-- YOUR GOAL --
Working from the data below, write out exactly the lines from its first through the line that contains "Disable automatic brightness", both ends included and pictures omitted.

+ + + + +

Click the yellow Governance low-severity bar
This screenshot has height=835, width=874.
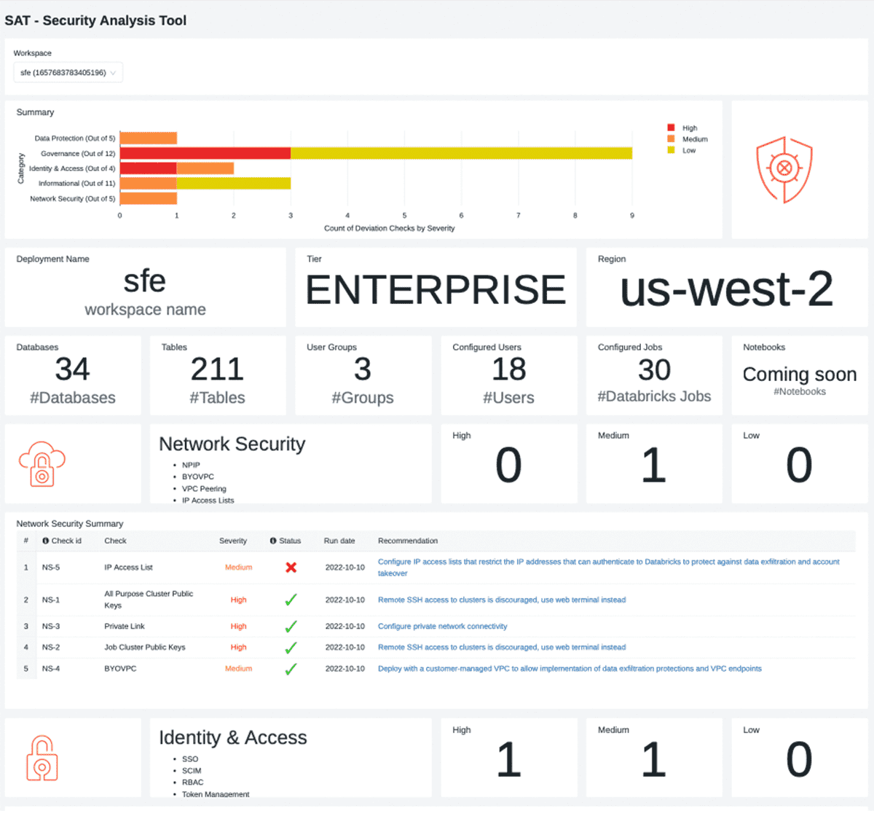pos(461,153)
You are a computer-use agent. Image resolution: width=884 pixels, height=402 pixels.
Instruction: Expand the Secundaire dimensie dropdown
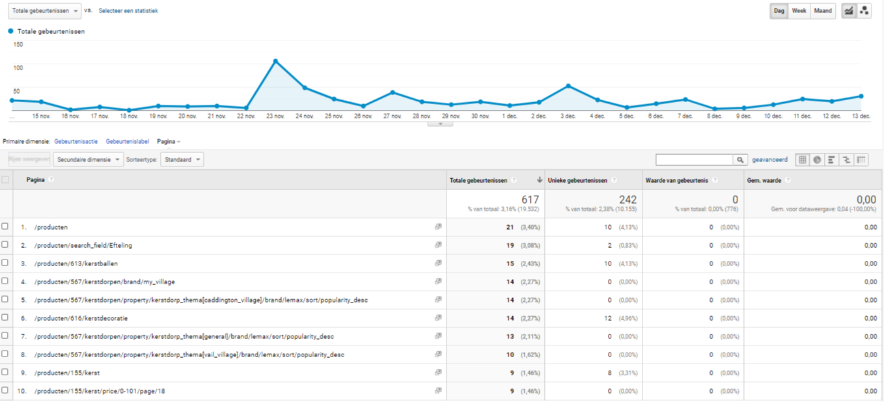tap(89, 159)
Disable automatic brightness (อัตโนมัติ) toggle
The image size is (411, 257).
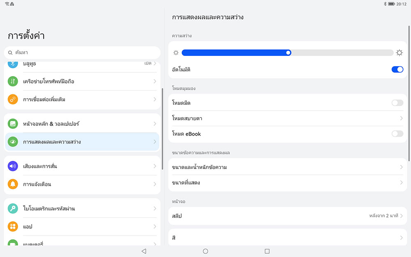click(397, 69)
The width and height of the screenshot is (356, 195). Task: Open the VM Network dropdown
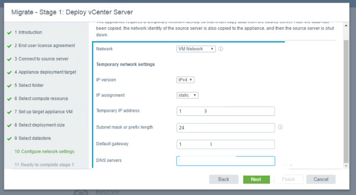tap(196, 49)
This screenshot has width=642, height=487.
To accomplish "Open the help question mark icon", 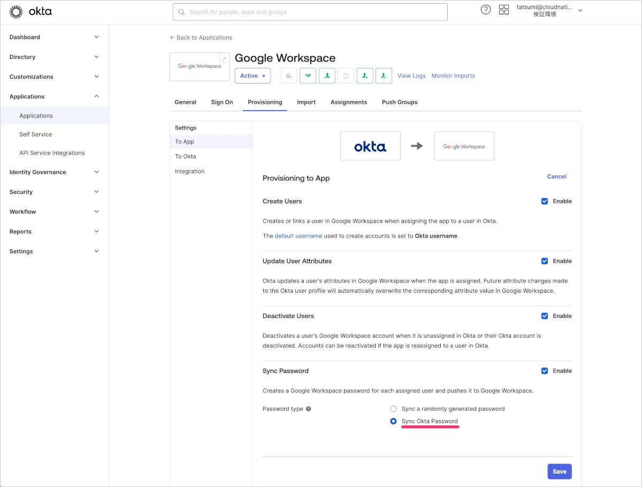I will (486, 10).
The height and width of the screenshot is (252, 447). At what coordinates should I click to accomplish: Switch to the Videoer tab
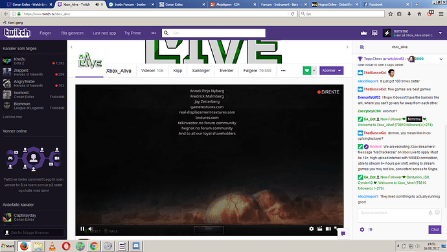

+ + + + +

-- YOUR RESPONSE --
Click the yellow Governance low-severity bar
This screenshot has height=835, width=874.
pos(461,153)
You are a computer-use agent. Image resolution: width=884 pixels, height=402 pixels.
Instruction: Expand the Secundaire dimensie dropdown
tap(89, 159)
Disable automatic brightness (อัตโนมัติ) toggle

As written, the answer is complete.